**TASK ITEM**: All lines below containing the string "Someren" are to be copied.

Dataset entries

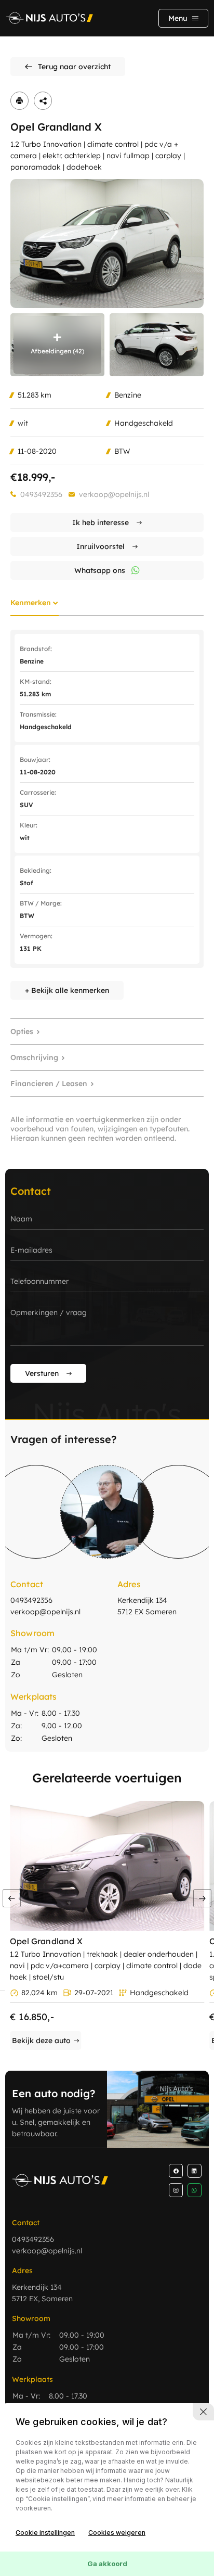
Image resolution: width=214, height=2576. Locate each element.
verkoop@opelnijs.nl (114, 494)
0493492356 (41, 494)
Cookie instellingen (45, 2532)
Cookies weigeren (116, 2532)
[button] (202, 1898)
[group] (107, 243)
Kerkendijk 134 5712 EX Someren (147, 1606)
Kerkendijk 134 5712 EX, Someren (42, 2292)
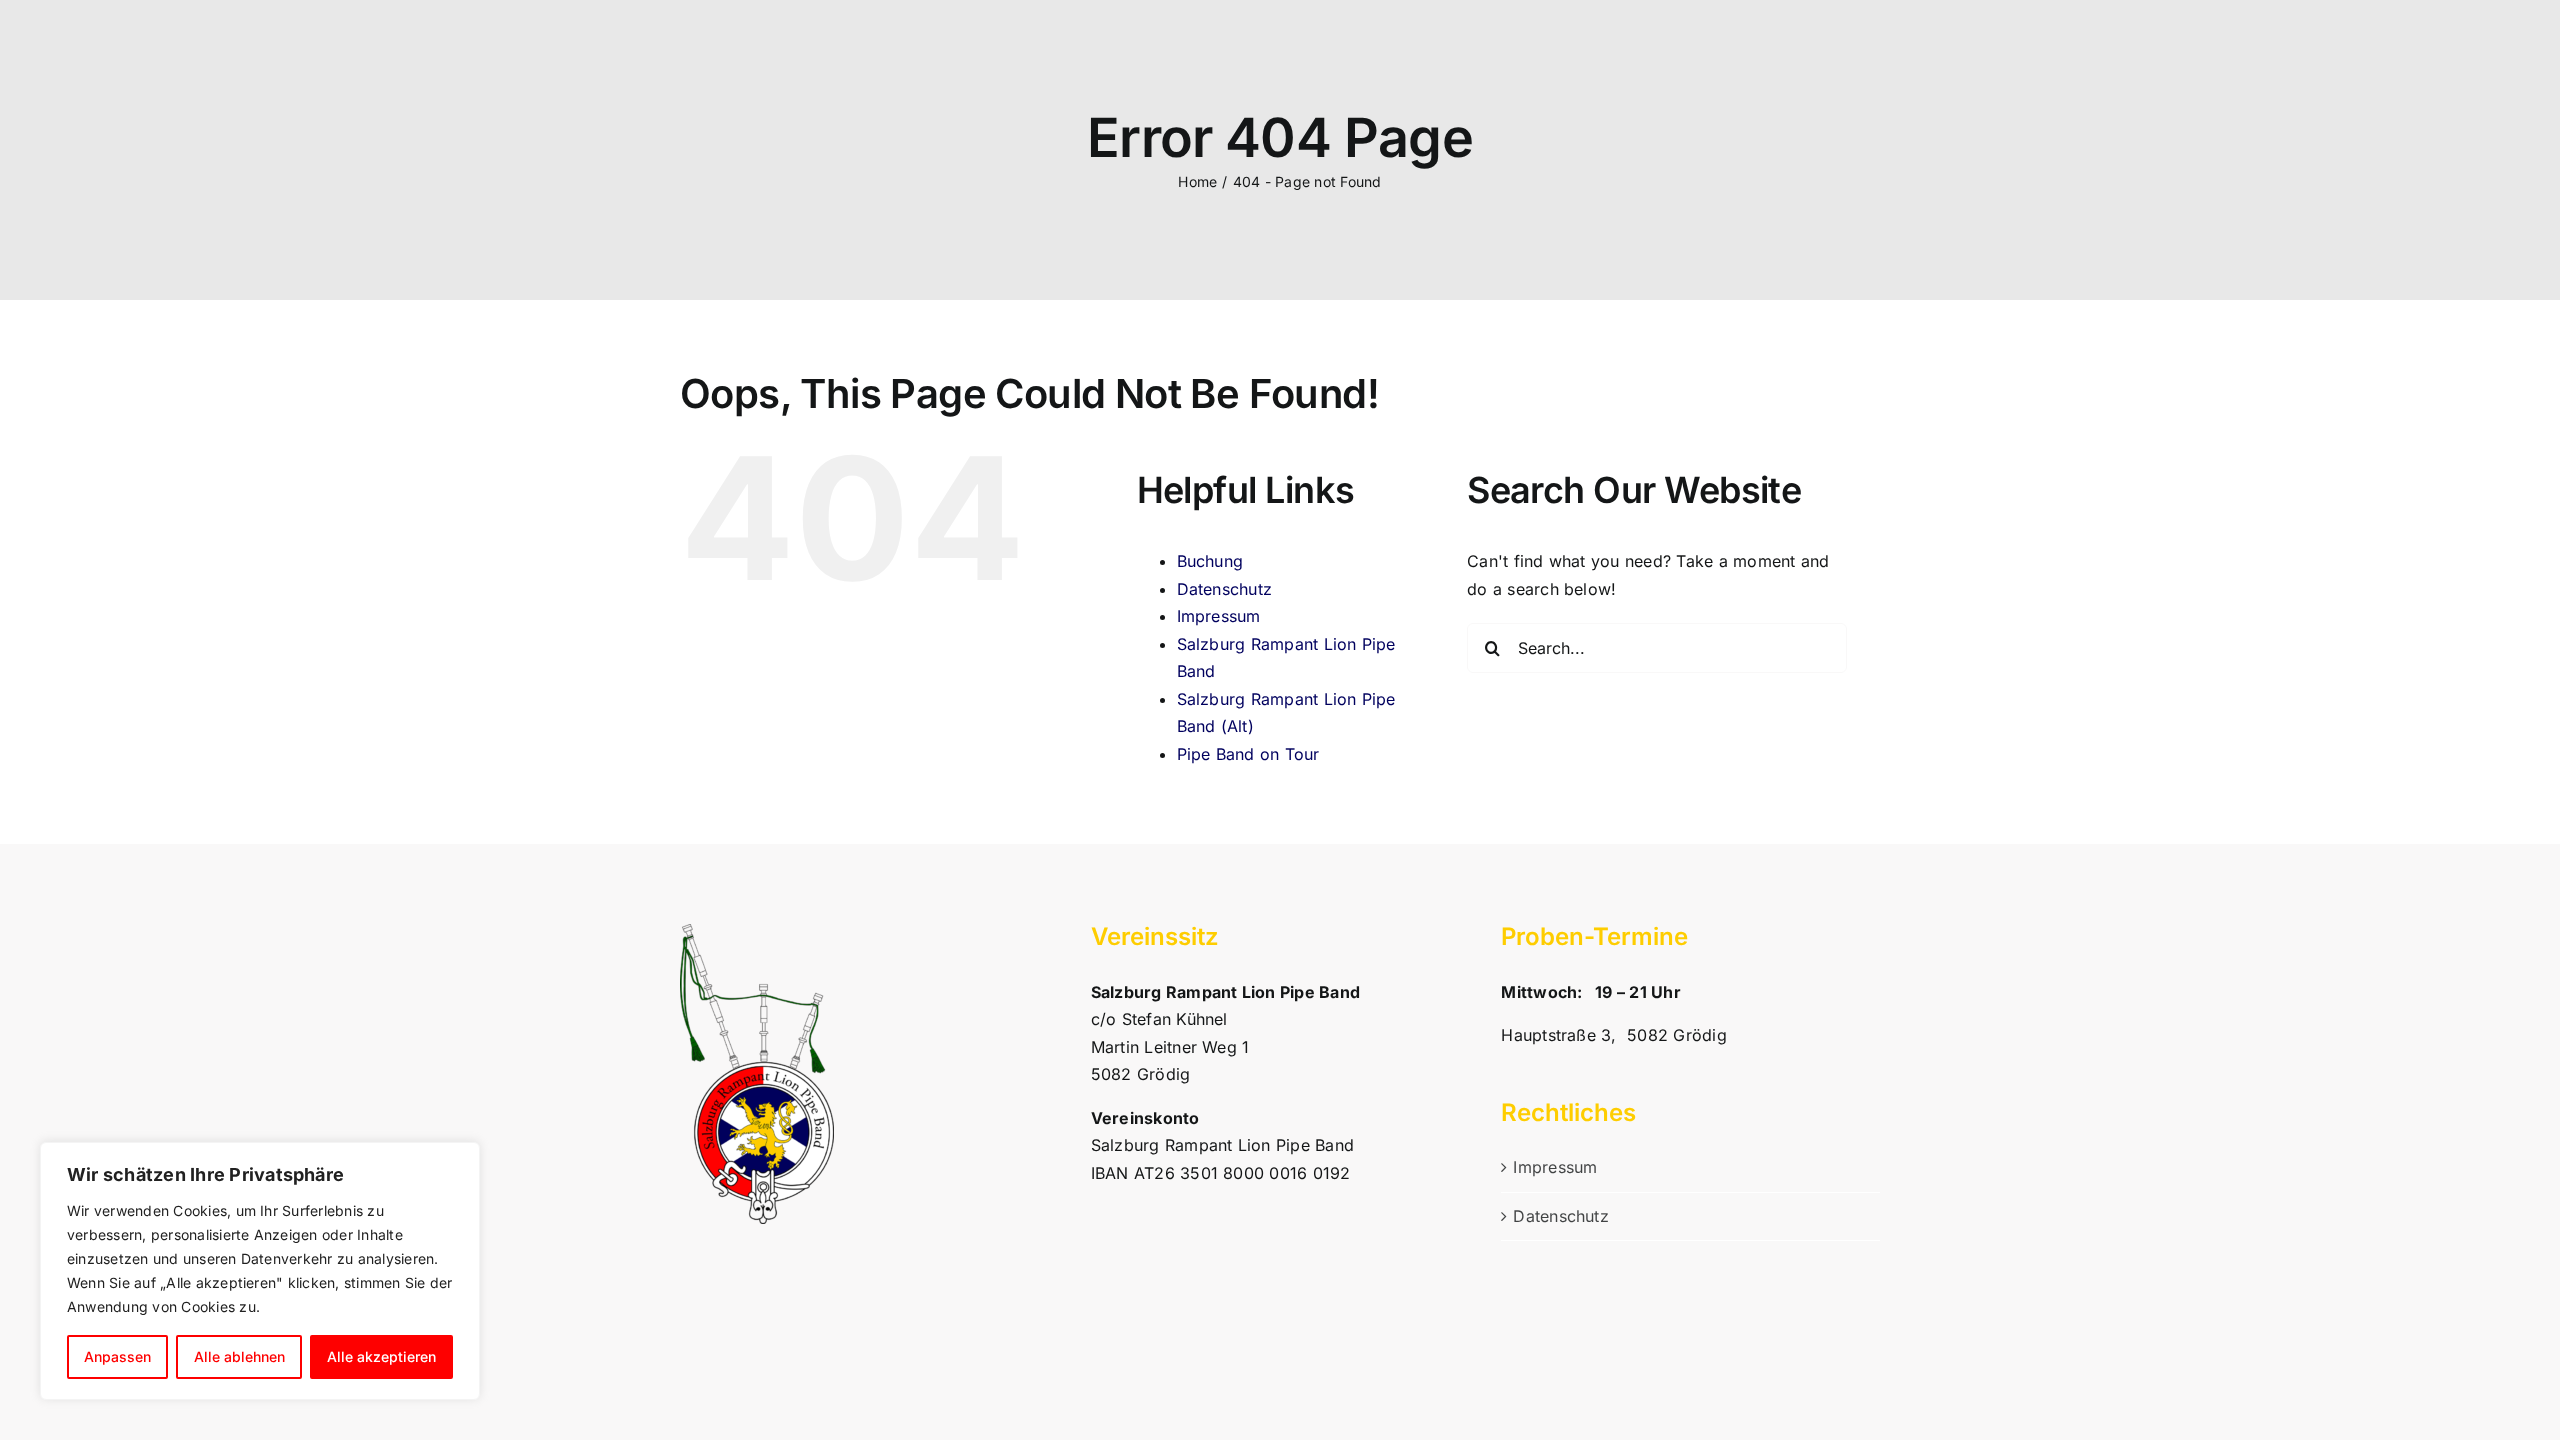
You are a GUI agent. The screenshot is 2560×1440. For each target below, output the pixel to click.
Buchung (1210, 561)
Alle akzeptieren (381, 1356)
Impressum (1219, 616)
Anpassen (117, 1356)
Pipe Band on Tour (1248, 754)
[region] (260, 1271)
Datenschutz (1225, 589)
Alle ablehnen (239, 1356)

**EXPECTED ANSWER**:
Kerkendijk 134 5712 EX Someren (147, 1606)
Kerkendijk 134 5712 EX, Someren (42, 2292)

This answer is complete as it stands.